Asia's developing economies may have to forgo some growth in 2015 and focus on keeping their economies stable amid the likely fallout from higher US interest rates, Indonesia's Finance Minister Chatib Basri has said.
Capital outflows are a threat facing emerging markets as the prospect of the US central bank hiking rates attracts funds, Basri told Bloomberg.
As some of the world's fastest-growing economies adapt to changing US monetary policy, their contribution to global expansion might weaken, Basri added.
The prospect of higher US interest rates is the single biggest challenge facing Indonesia's incoming government, Basri said. Indonesia's President-elect Joko Widodo will assume office in October.
In Indonesia, where the benchmark rate is at its highest since 2009, policy makers may have to tighten further to safeguard the nation's relative allure to investors, he said.
To ease the risk of a capital flight, Indonesia also needs to diversify its base of investors, the finance minister said. Relying more on domestic bond buyers will help, he added.
"In the short term, some emerging markets may have to choose stabilisation over growth," Basri said. "You cannot promote economic growth when dealing with this issue. It will exacerbate the situation."

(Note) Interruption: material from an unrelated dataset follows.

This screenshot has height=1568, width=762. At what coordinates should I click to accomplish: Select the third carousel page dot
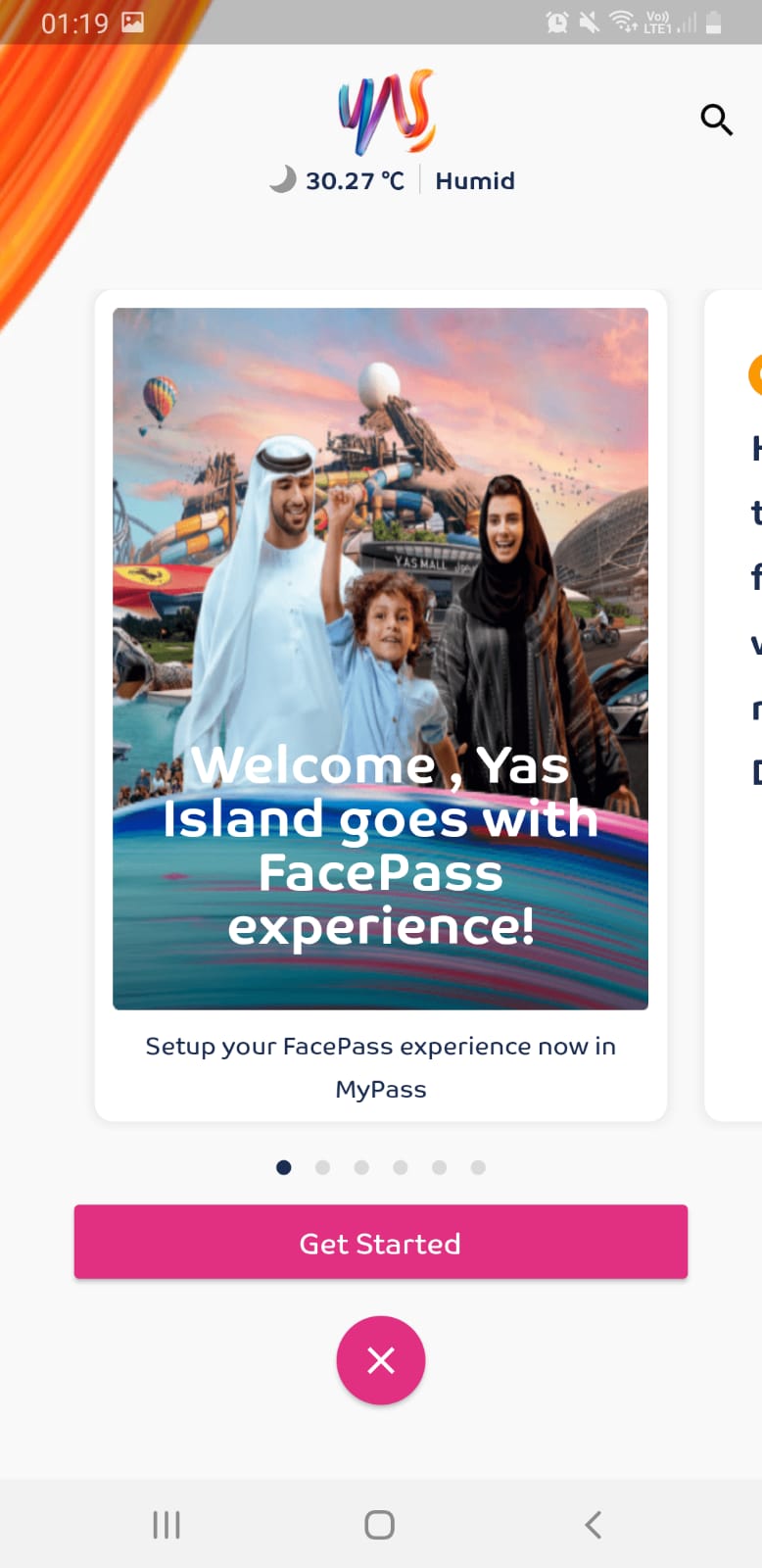pyautogui.click(x=361, y=1167)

"If global liquidity becomes tighter because of this tightening policy at the Fed, it will be more difficult for a country like Indonesia to get foreign financing," Basri said.

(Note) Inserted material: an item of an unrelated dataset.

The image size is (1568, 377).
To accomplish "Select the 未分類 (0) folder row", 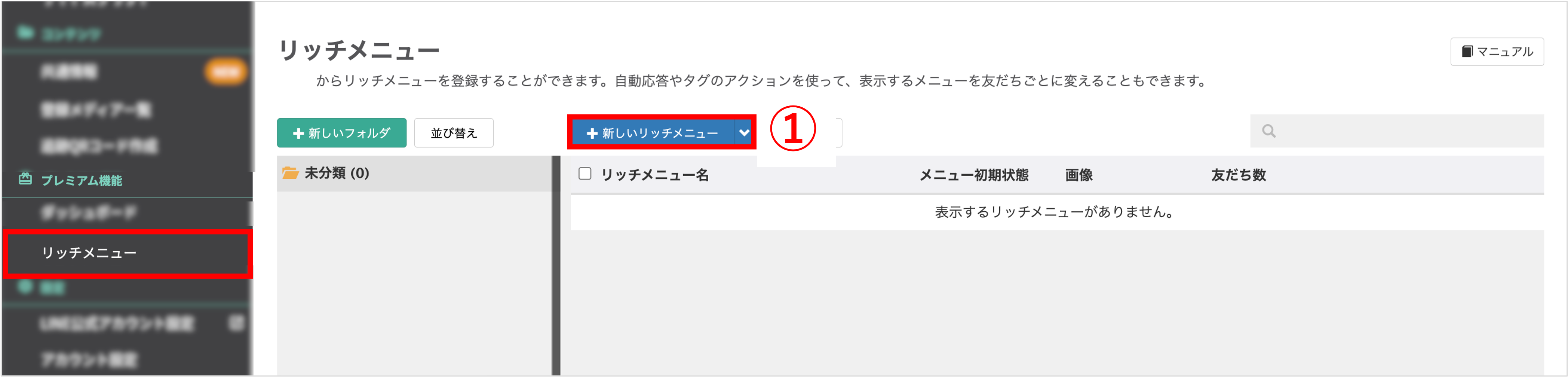I will [x=414, y=174].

Commerzbank Corporates & Markets said in a 19 September note: "For now, the Fed has disappointed hopes that it might change its communication.
"After all, [17 September's] FOMC statement still featured the "considerable time" pledge for interest rates to remain close to zero following the end of QE. After the press conference, however, the chairwoman of the Federal Reserve Board, Janet Yellen, repeatedly stressed that markets should not interpret that wording 'mechanistically.'"
"Yellen explained that the Fed might hike interest rates more quickly if it achieved its targets faster than expected. This stronger focus back on data-driven monetary policy and therefore a more open Fed bias undermines the use of forward guidance to some extent. Markets will therefore increase their reliance on the FOMC members' assessment of the likely trend in policy rates even further.
"And here, a lot argues for the first interest-rate hike to take place at next year's June meeting. Five FOMC meetings will be held between June and December 2015. If, at each of these meetings, the policy rate were increased by another 25 basis points, the policy rate would be 1.25-1.50% by year-end. This is almost perfectly in line with the median FOMC projections (1.375%) as of end-2015," Commerzbank added.
Capital Economics said in a 21 August note: ""The trend over the past year in most of Emerging Asia has been towards bigger current account surpluses or smaller deficits.
"This should make their currencies less vulnerable to any negative shifts in investor sentiment when the Fed eventually starts to tighten monetary policy. The key exception is Indonesia, where the current account deficit is likely to remain a concern."